Work order | Pictures are to be excluded. Please print only the lines from the one containing "Open the Stellar_Jay8 user profile link" through the end of the data, exactly as they appear.

Dataset content |
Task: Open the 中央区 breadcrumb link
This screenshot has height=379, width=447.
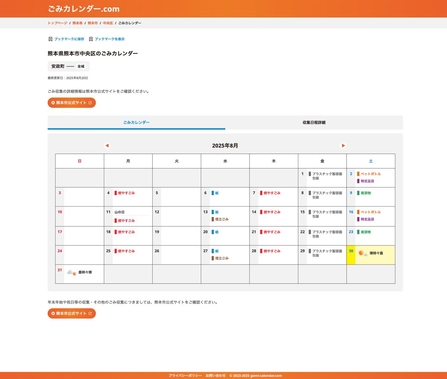Action: pyautogui.click(x=108, y=23)
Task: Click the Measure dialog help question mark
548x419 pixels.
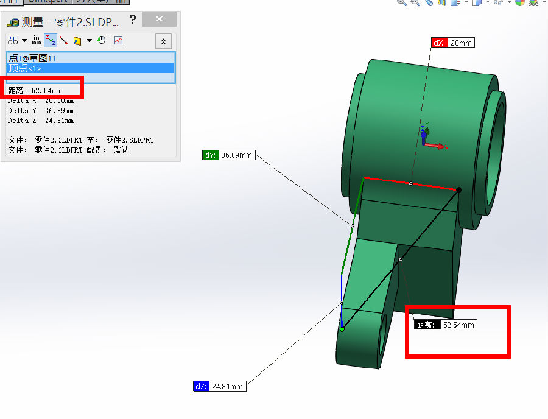Action: click(132, 20)
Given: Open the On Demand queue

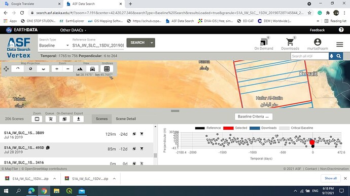Looking at the screenshot, I should (x=264, y=44).
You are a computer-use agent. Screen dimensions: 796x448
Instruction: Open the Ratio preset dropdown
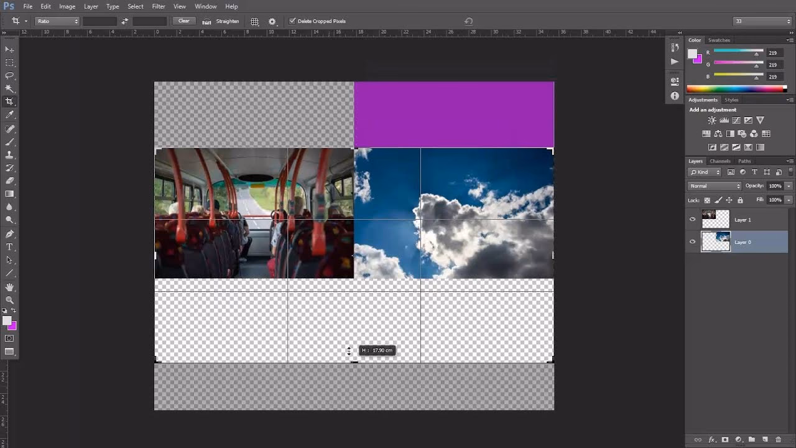click(x=56, y=21)
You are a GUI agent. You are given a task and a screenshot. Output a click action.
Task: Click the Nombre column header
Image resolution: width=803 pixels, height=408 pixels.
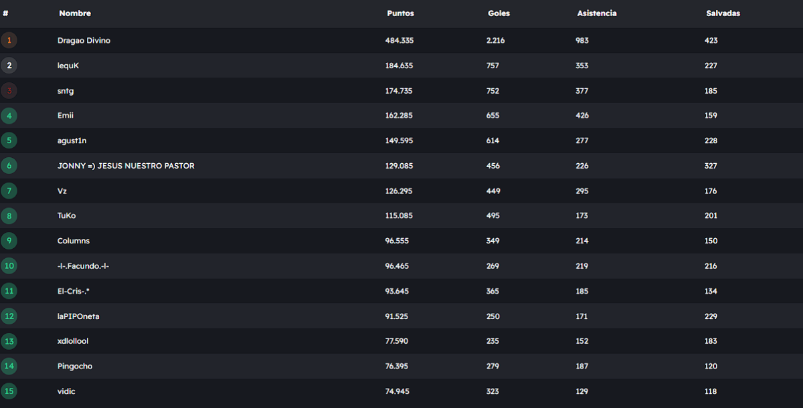point(75,13)
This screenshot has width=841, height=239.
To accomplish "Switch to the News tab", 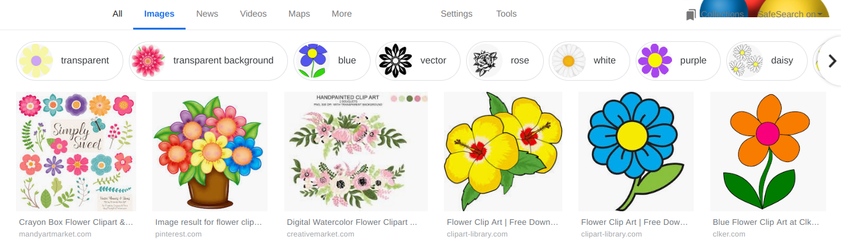I will point(207,14).

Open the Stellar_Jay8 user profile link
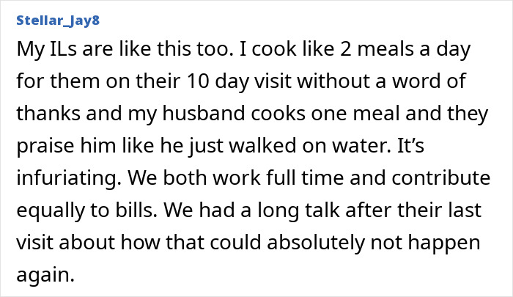pos(56,20)
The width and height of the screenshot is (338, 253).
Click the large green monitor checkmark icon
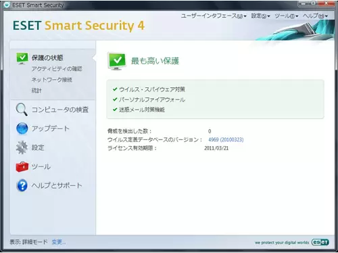pyautogui.click(x=117, y=61)
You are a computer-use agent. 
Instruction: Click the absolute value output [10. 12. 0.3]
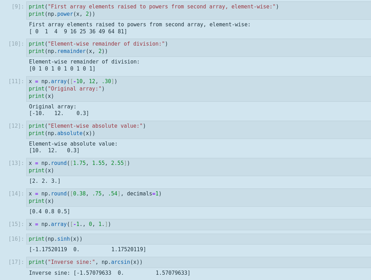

Result of the exercise |
Open the Stellar_Jay8 user profile link
pos(56,20)
The width and height of the screenshot is (338, 253).
Click the large green monitor checkmark icon
pyautogui.click(x=117, y=61)
You are a computer-use agent. 
Instruction: Click the absolute value output [10. 12. 0.3]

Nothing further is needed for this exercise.